Behind me, down the short hallway, my wife shifted in our bed and mumbled something incoherent.

"Nothing," I replied, my eyes shut tight, my body still swaying. "Go back to sleep." She settled without a fight, and as the last of the fog coating my vision dissolved I caught my dark and unkind half-reflection in the glow of the nightlight perched underneath the large bathroom mirror. In that moment I was as awake as I've ever been, yet there was an instant when my reflection altered, its shifting features and blazing, orange eyes all too familiar. For that instant I thought I must still be sleeping. I gave my head a shake, and when I looked again the reflection of the thing that had haunted my dreams for too many years was gone—gone, at least, from the mirror.
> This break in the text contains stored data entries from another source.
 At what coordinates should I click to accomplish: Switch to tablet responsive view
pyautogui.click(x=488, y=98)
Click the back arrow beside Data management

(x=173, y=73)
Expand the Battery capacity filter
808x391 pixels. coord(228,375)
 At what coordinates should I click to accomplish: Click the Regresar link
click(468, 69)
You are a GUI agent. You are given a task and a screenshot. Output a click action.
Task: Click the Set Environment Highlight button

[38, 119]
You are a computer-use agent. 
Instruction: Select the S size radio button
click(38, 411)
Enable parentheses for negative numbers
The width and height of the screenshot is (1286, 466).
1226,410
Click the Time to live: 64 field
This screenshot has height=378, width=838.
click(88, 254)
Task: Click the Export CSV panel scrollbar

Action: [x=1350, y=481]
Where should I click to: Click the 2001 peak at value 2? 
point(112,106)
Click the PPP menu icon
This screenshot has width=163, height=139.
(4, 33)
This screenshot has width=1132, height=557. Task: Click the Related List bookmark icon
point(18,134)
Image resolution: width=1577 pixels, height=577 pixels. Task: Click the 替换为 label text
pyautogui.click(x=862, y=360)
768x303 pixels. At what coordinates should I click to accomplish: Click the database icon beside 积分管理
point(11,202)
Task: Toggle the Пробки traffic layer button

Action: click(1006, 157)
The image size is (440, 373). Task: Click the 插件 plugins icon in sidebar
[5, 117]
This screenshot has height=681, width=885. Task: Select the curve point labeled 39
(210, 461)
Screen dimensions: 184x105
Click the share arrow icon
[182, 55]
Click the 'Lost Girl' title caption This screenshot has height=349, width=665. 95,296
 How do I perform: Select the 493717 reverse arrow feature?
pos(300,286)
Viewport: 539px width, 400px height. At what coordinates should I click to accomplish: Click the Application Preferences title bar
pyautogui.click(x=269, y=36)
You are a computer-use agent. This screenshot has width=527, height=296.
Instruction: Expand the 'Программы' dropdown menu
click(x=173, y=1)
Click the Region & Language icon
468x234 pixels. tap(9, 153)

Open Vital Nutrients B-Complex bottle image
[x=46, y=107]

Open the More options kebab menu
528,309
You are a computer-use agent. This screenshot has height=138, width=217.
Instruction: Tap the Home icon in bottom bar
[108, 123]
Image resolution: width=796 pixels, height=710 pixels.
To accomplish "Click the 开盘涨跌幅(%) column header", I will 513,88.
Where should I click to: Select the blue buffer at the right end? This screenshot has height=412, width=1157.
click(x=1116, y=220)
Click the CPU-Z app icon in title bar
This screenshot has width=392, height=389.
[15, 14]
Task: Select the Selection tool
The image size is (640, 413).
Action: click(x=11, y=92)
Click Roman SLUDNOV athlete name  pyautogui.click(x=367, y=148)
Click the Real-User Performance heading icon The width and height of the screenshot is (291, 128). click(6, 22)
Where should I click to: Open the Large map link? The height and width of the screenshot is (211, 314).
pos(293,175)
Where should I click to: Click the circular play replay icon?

I ran a hand through my hair and tugged, the pain ensuring this was no dream. And I should have known better, because the sounds and smells—even the tastes, thick and heavy on my tongue—were too solid for any dream. It all felt wrong...familiar. It felt like the chill of a distant trauma that never really left and was only waiting...and watching.

Another sneeze from Spencer's room, and that got me moving again. The hall felt too long, too dark. I heard the wails from my son, which sounded as though pain had surpassed his terror, and I moved a little faster.

I envisioned my son standing lost in the middle of his own bedroom, a shell of himself, tears and sweat and fear rolling over him. He'd be unable to speak for some time, and when he eventually could I knew what he would say. Like a road map into the future, I saw it all, because the same had happened to me.

Vanilla is an odour I cannot stand, an odour I fear. I think of my mother when I smell it, and when I think of her, I think of that night—nearly twenty-six years ago; the memory of it still haunts me, even now. I admit that it has been a few years since the figure (the thing, for it was no person) last came to me, mere weeks before my son was born, and I know the thing that had haunted my dreams and the corner of my bedroom for years is now back; my son's sneezes have confirmed it.